[Records for locating described items]
* begin *
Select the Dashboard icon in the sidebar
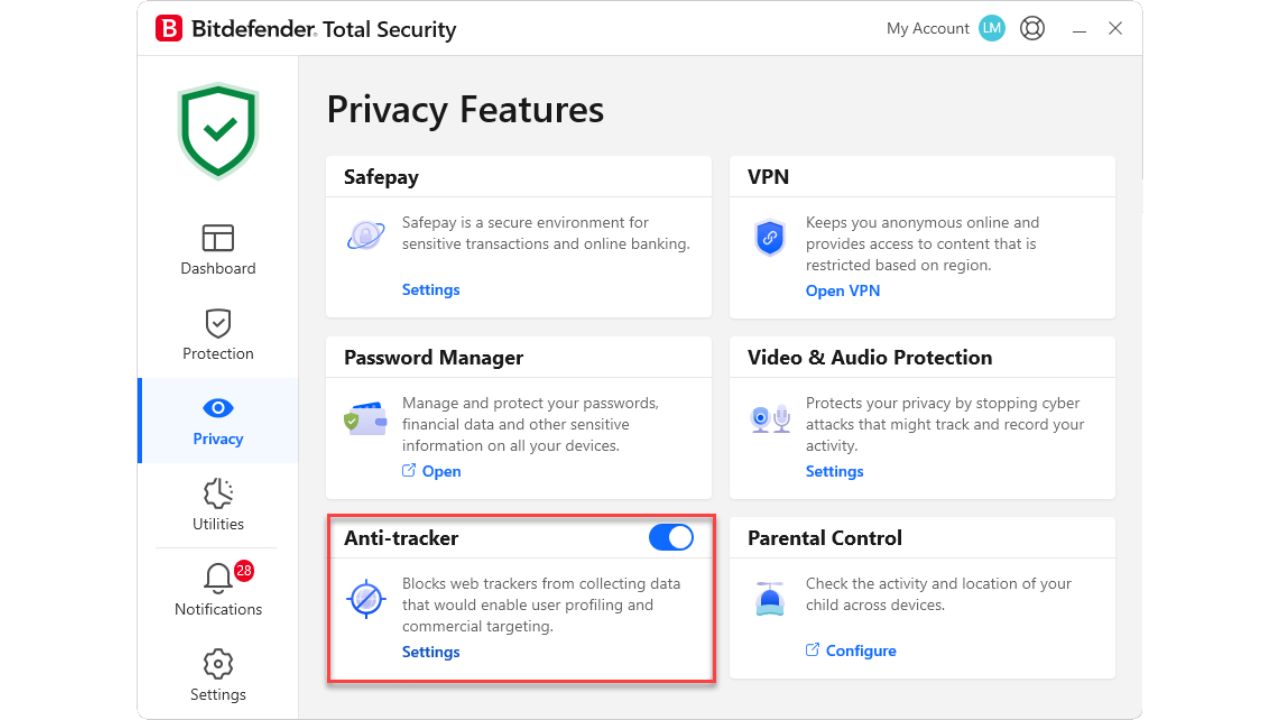This screenshot has width=1280, height=720. pyautogui.click(x=217, y=239)
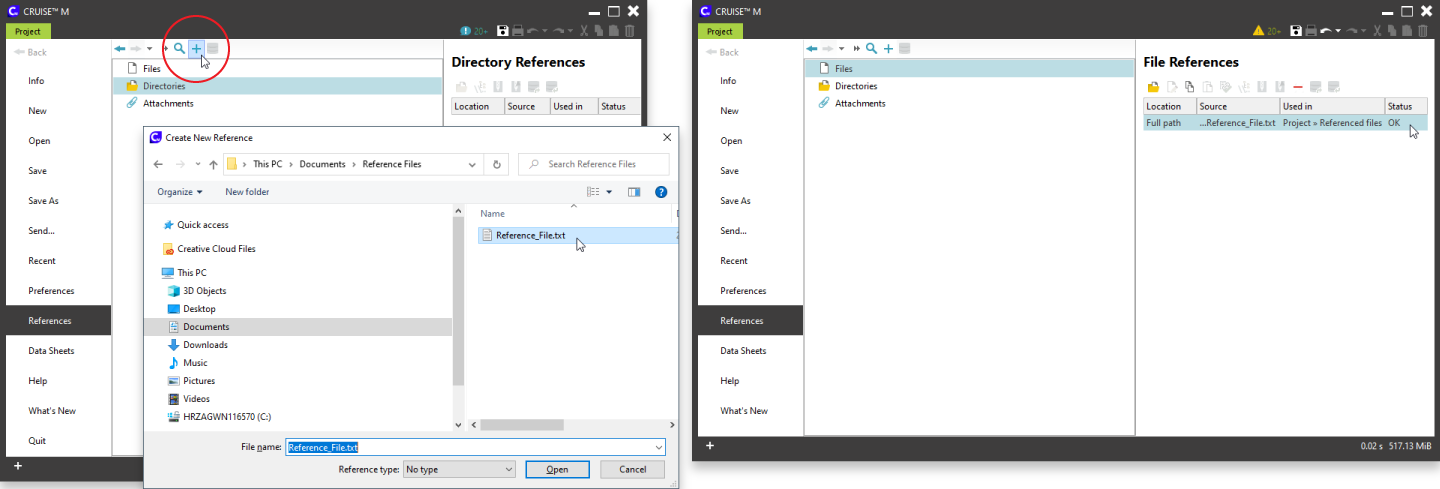The height and width of the screenshot is (489, 1440).
Task: Click the up-one-level arrow in file dialog
Action: click(213, 164)
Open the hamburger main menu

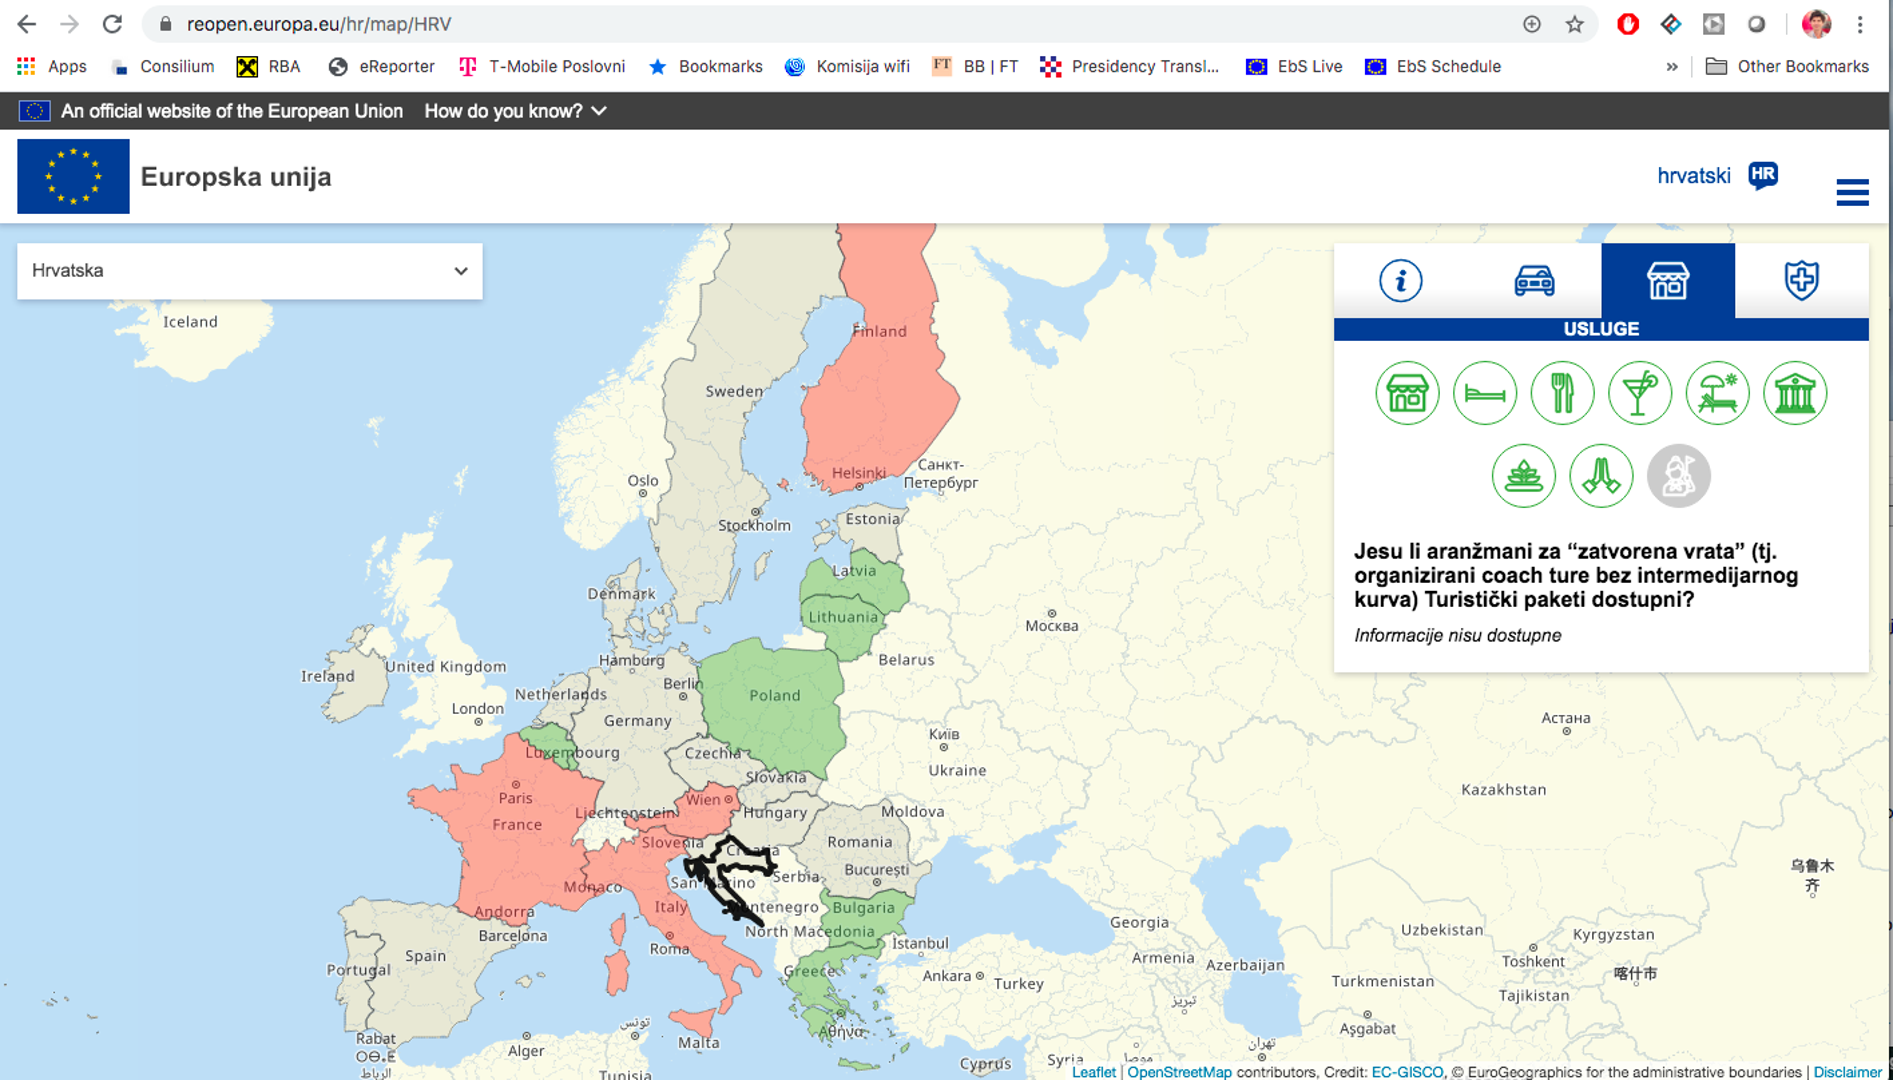pos(1852,192)
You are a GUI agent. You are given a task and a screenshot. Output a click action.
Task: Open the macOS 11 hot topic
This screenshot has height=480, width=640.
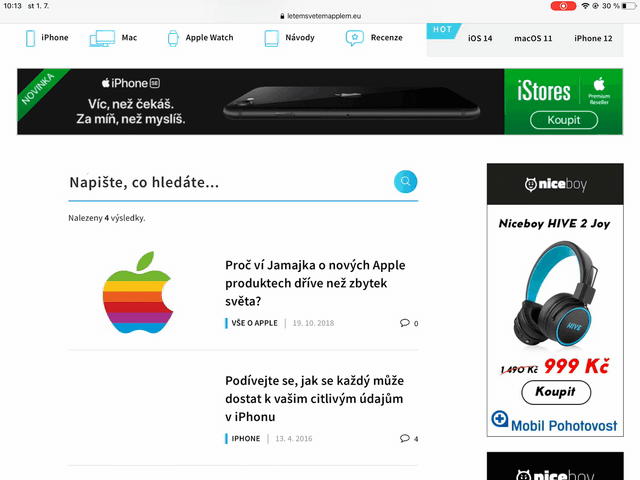[533, 38]
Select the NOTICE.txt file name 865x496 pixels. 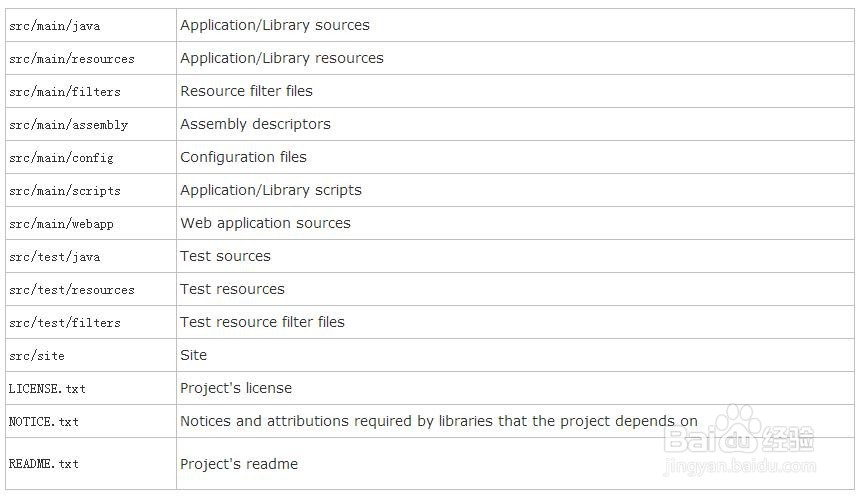[43, 422]
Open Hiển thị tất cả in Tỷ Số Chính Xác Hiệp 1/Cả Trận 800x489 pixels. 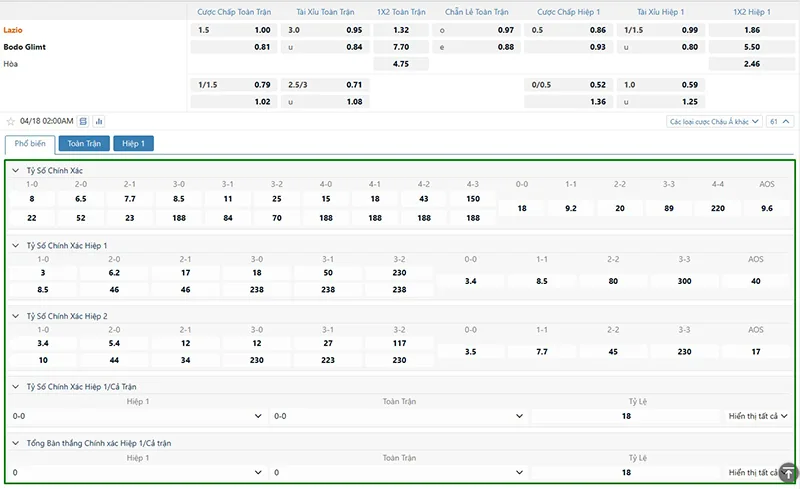tap(758, 416)
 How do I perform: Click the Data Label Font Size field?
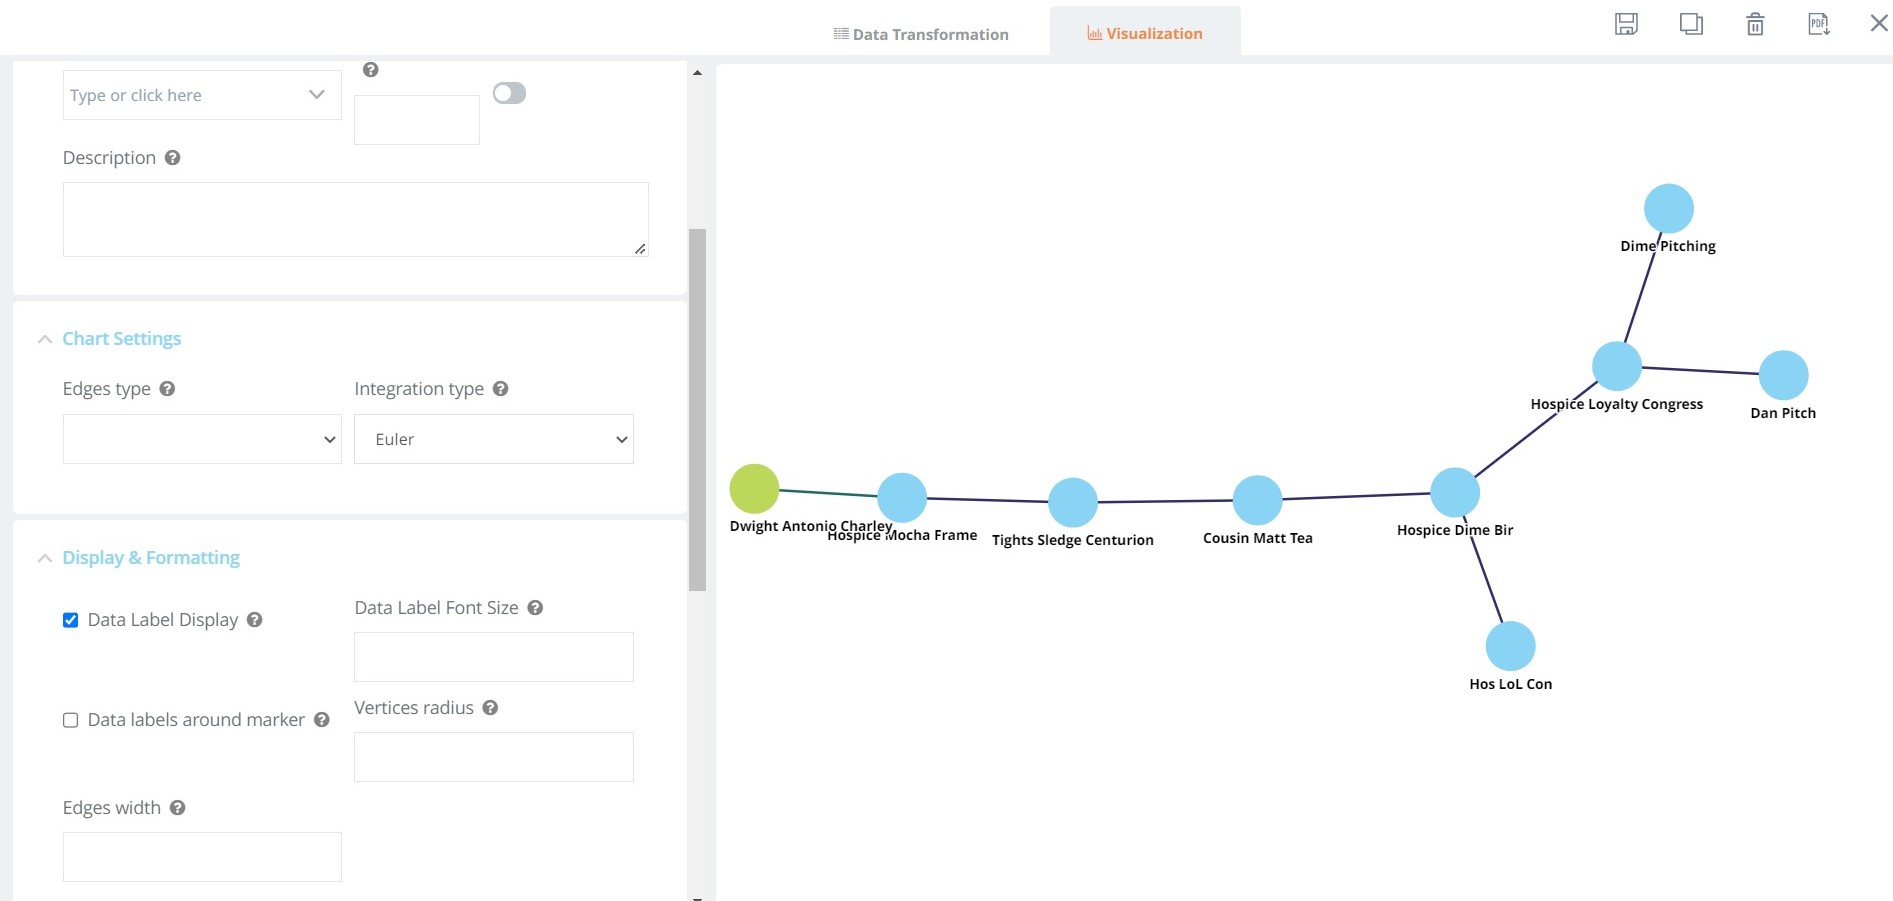coord(494,657)
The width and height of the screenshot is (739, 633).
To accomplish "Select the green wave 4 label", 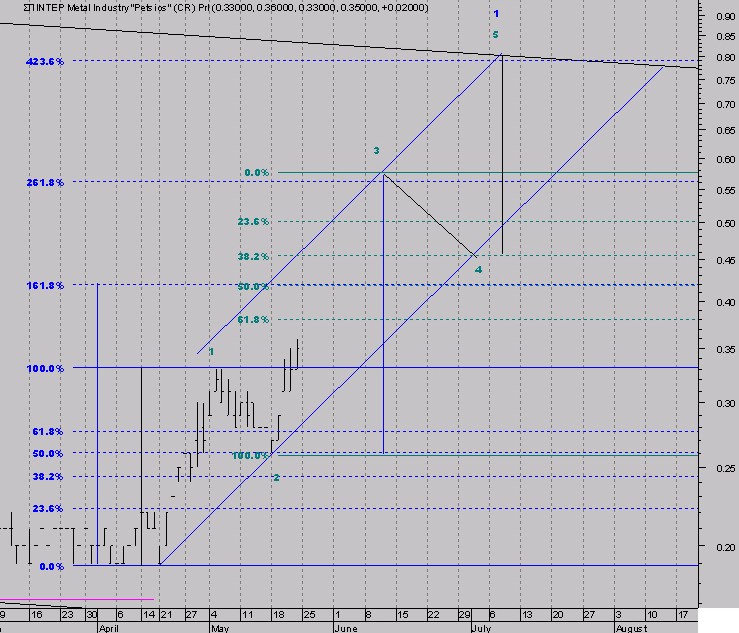I will click(x=478, y=270).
* end *
WRITTEN TASK
Reproduce the listing above word for word, from its first line through the line holding "pos(1852,192)", inclusive. Leave the pictures out of your answer.

TASK ANSWER
Select the Dashboard icon in the sidebar
This screenshot has width=1280, height=720. pyautogui.click(x=217, y=239)
The height and width of the screenshot is (489, 1440).
Task: Click the up-one-level arrow in file dialog
Action: click(213, 164)
Open the hamburger main menu

pos(1852,192)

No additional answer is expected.